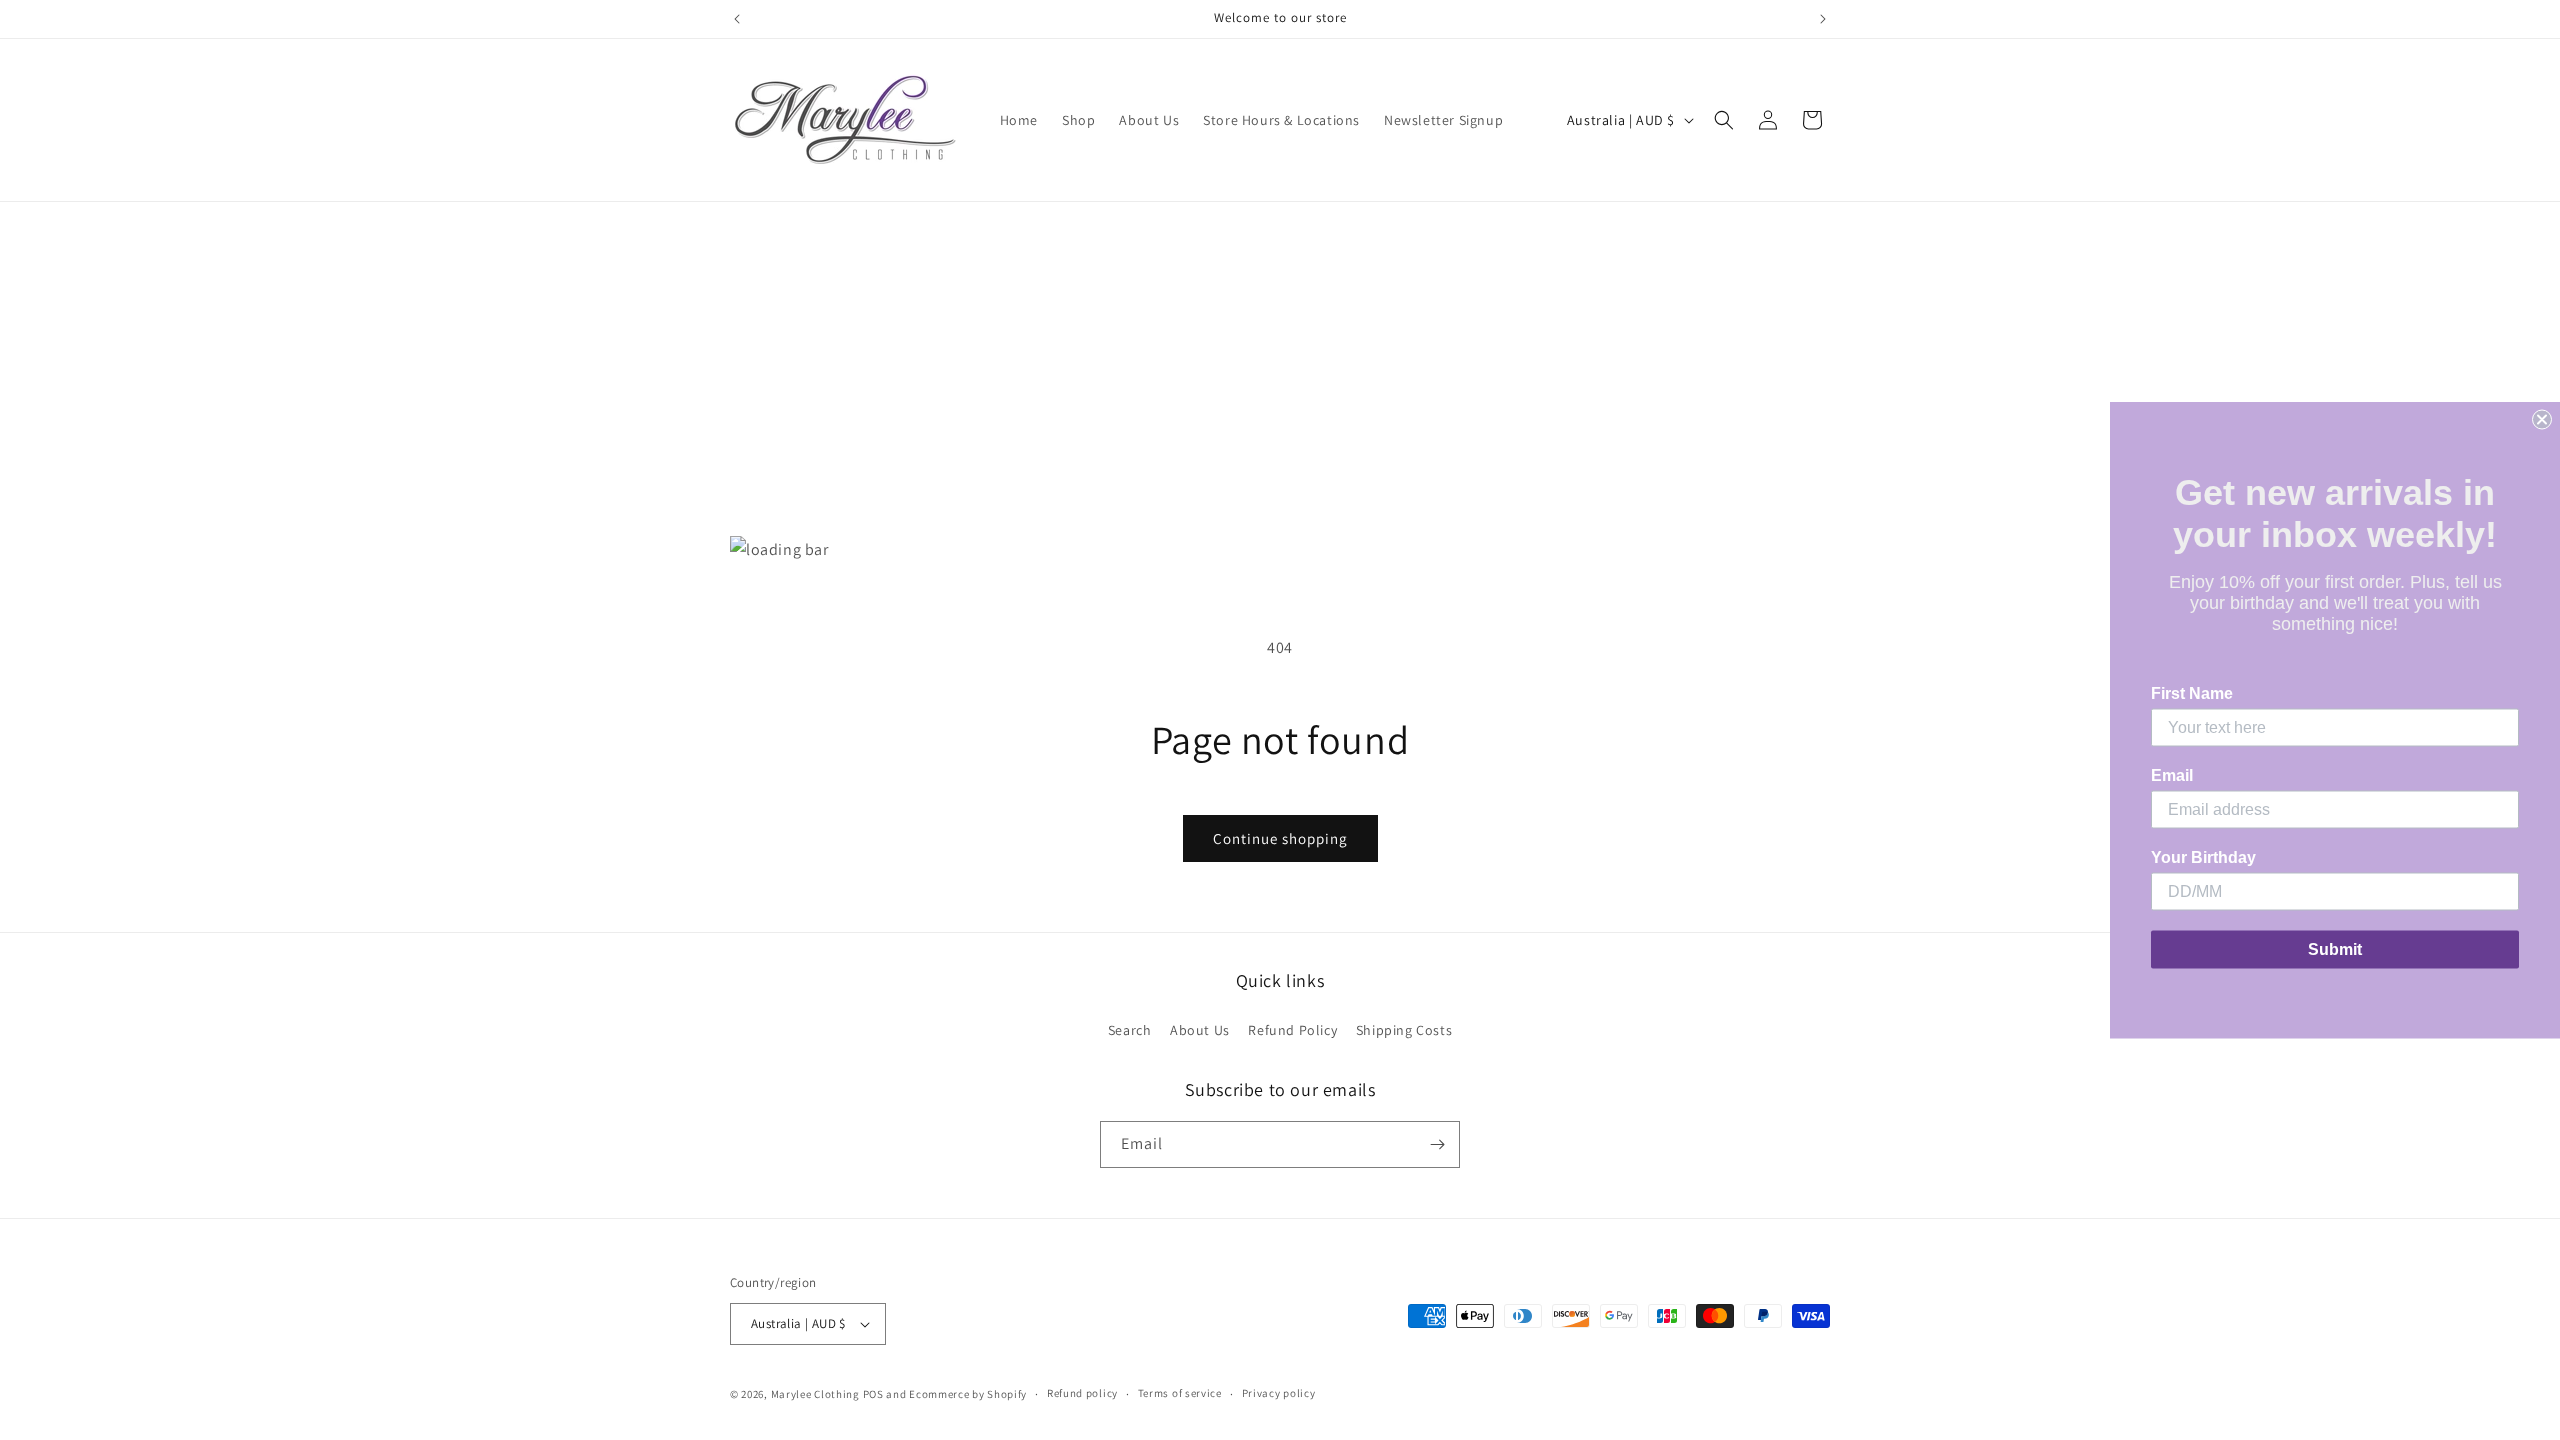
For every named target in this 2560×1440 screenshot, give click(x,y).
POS (873, 1394)
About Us (1200, 1030)
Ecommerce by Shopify (968, 1394)
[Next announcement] (1823, 19)
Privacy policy (1279, 1393)
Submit (2335, 949)
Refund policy (1082, 1393)
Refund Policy (1292, 1030)
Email (2172, 775)
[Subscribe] (1437, 1144)
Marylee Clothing (815, 1394)
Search (1130, 1030)
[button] (1724, 120)
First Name (2192, 693)
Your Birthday (2203, 857)
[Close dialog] (2542, 420)
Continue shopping (1280, 838)
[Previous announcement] (737, 19)
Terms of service (1180, 1393)
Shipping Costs (1404, 1030)
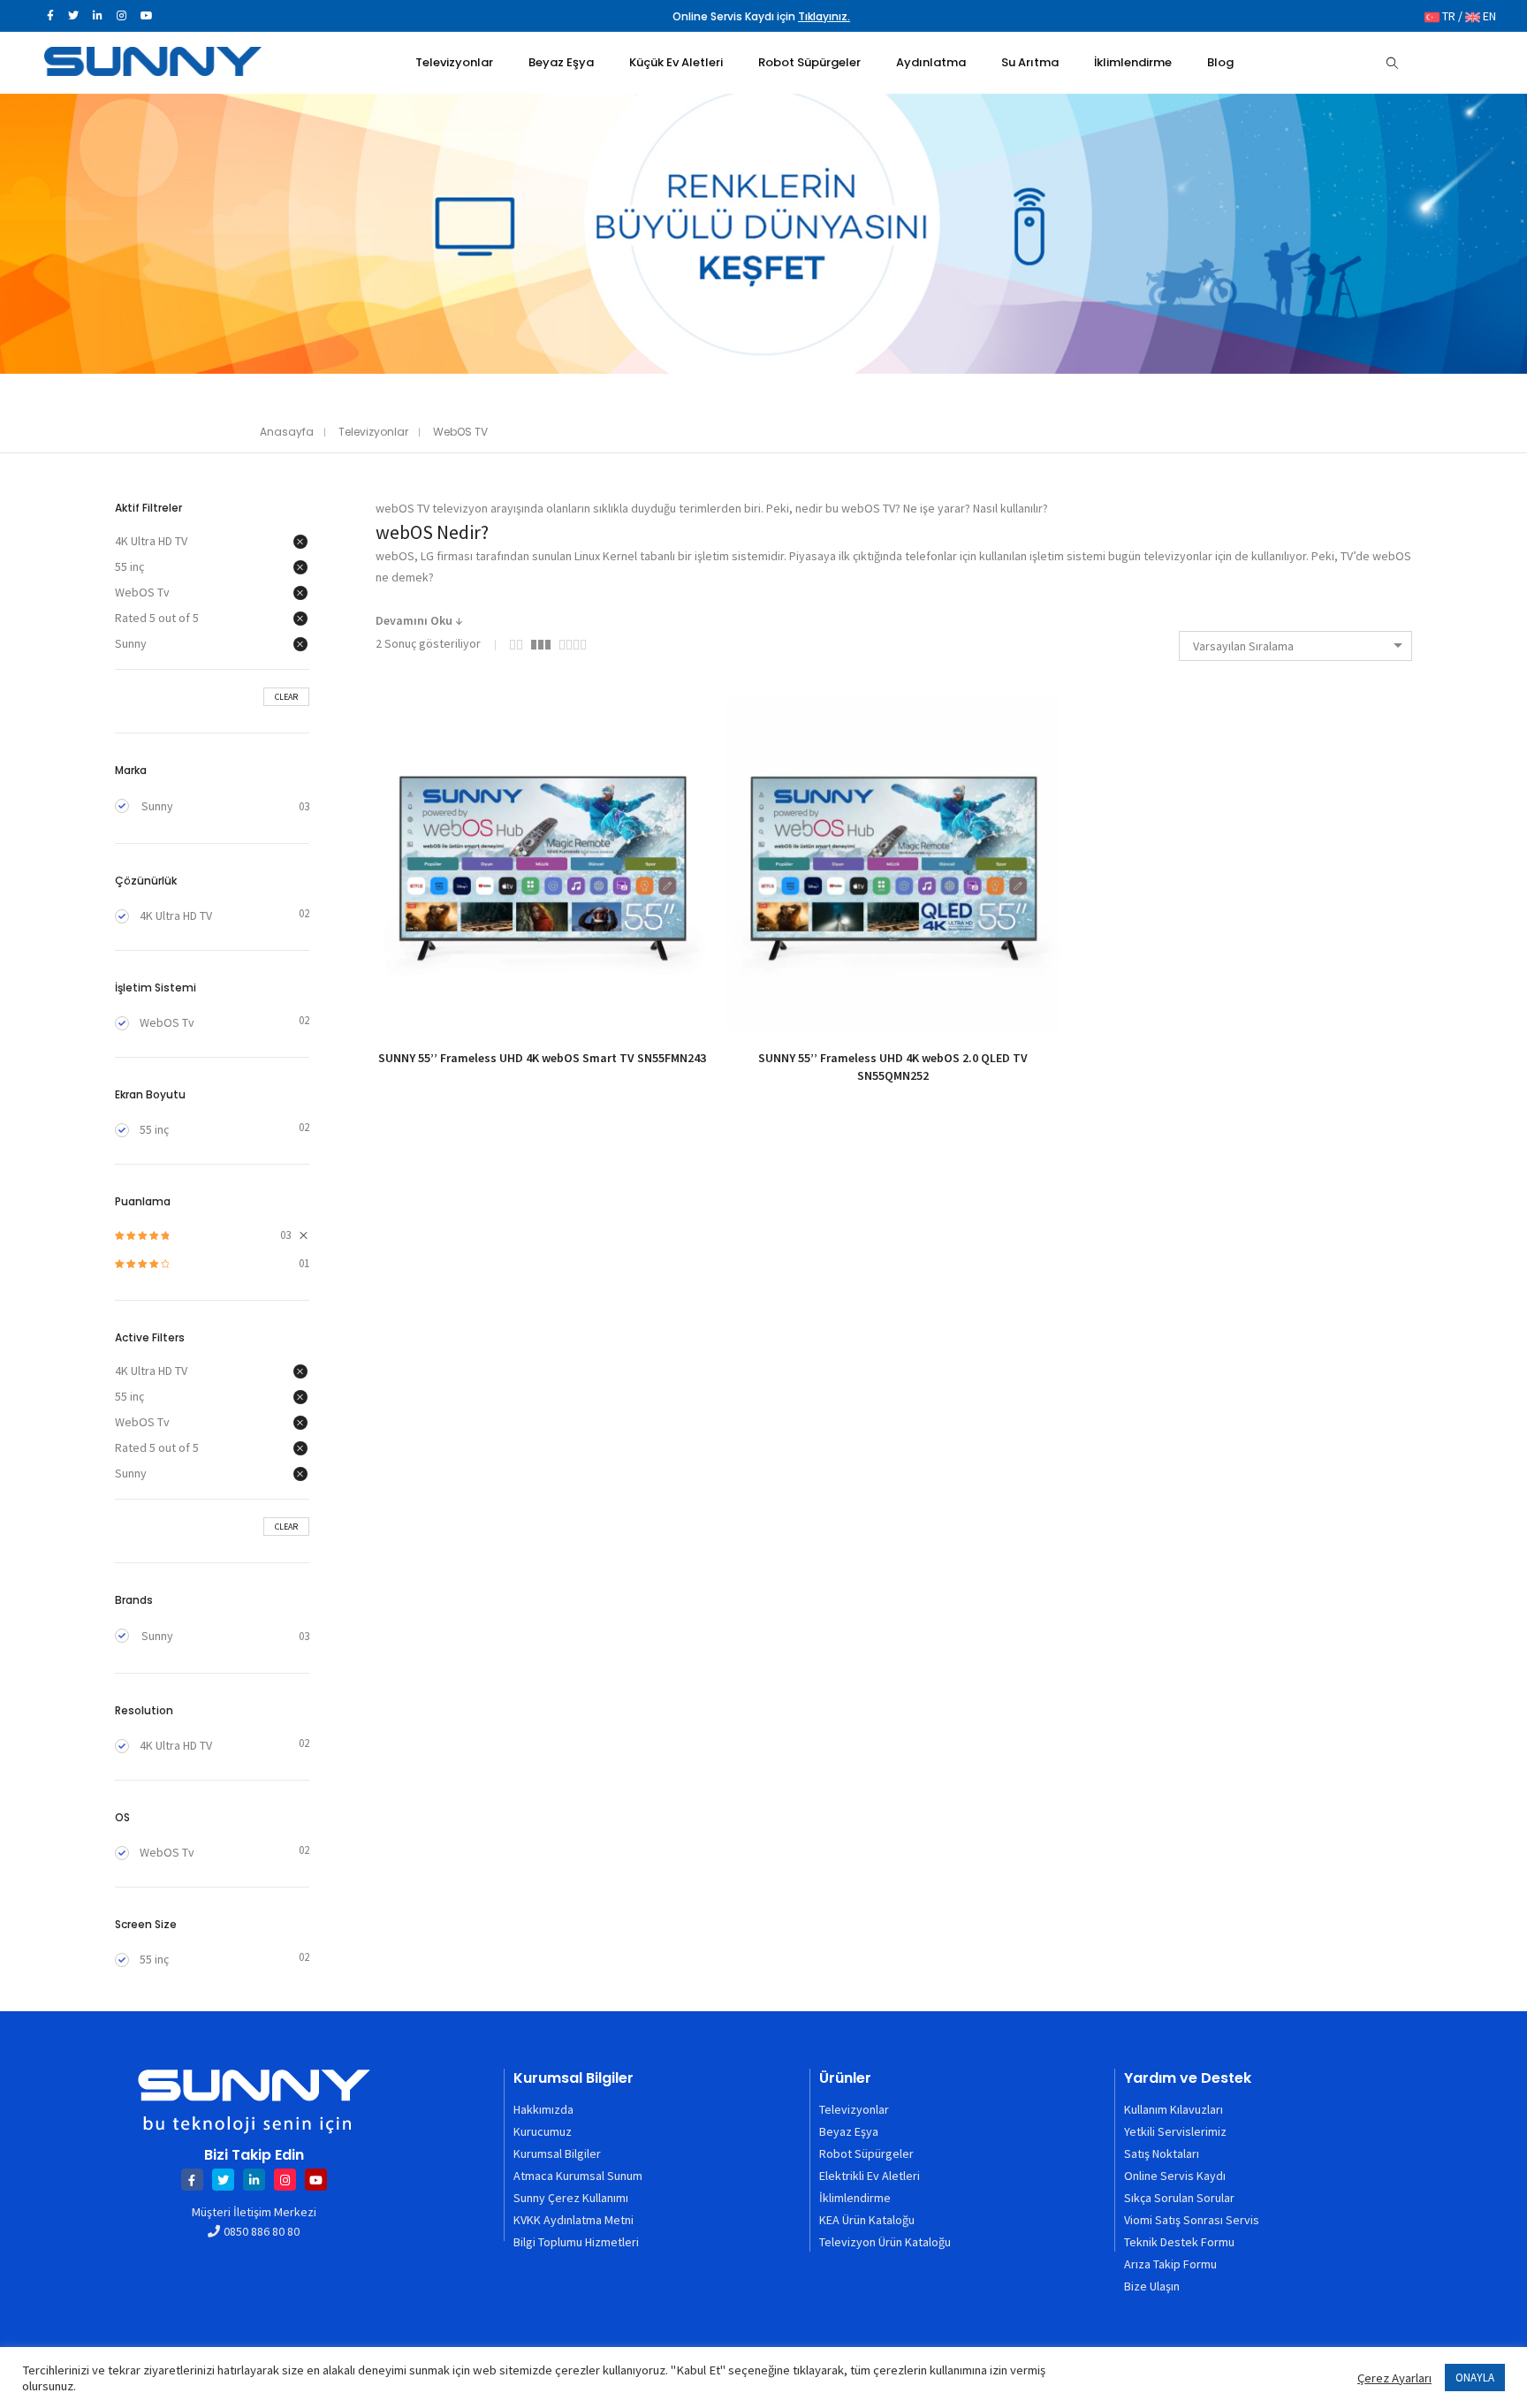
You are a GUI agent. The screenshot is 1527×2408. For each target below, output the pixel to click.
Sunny (131, 643)
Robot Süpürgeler (866, 2153)
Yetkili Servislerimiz (1175, 2131)
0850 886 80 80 (262, 2231)
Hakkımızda (543, 2109)
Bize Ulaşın (1152, 2286)
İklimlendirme (855, 2198)
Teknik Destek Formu (1179, 2242)
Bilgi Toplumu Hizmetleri (576, 2242)
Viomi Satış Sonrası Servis (1191, 2220)
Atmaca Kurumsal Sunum (577, 2176)
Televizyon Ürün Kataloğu (885, 2242)
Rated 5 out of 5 (157, 618)
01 (212, 1264)
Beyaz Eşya (848, 2131)
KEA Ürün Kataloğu (867, 2220)
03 (203, 1235)
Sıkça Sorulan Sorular (1179, 2198)
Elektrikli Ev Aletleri (869, 2176)
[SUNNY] (153, 68)
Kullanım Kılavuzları (1173, 2109)
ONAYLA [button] (1474, 2377)
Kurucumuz (542, 2131)
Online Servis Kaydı (1175, 2176)
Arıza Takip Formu (1170, 2264)
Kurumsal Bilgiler (557, 2153)
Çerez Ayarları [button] (1394, 2378)
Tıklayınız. (824, 16)
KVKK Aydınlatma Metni (573, 2220)
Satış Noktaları (1161, 2153)
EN (1488, 16)
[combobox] (1295, 646)
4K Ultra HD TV (151, 541)
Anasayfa (287, 431)
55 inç (129, 566)
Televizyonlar (373, 431)
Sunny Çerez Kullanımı (570, 2198)
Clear (286, 697)
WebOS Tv (142, 592)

################

→ What you will do: Reproduce exactly the lines of the records above from the one with "İklimlendirme (855, 2198)" to the one with "Kurumsal Bilgiler (557, 2153)", both included, and leave out everything else.

→ Your response:
İklimlendirme (855, 2198)
Teknik Destek Formu (1179, 2242)
Bilgi Toplumu Hizmetleri (576, 2242)
Viomi Satış Sonrası Servis (1191, 2220)
Atmaca Kurumsal Sunum (577, 2176)
Televizyon Ürün Kataloğu (885, 2242)
Rated 5 out of 5 (157, 618)
01 (212, 1264)
Beyaz Eşya (848, 2131)
KEA Ürün Kataloğu (867, 2220)
03 (203, 1235)
Sıkça Sorulan Sorular (1179, 2198)
Elektrikli Ev Aletleri (869, 2176)
[SUNNY] (153, 68)
Kullanım Kılavuzları (1173, 2109)
ONAYLA [button] (1474, 2377)
Kurucumuz (542, 2131)
Online Servis Kaydı (1175, 2176)
Arıza Takip Formu (1170, 2264)
Kurumsal Bilgiler (557, 2153)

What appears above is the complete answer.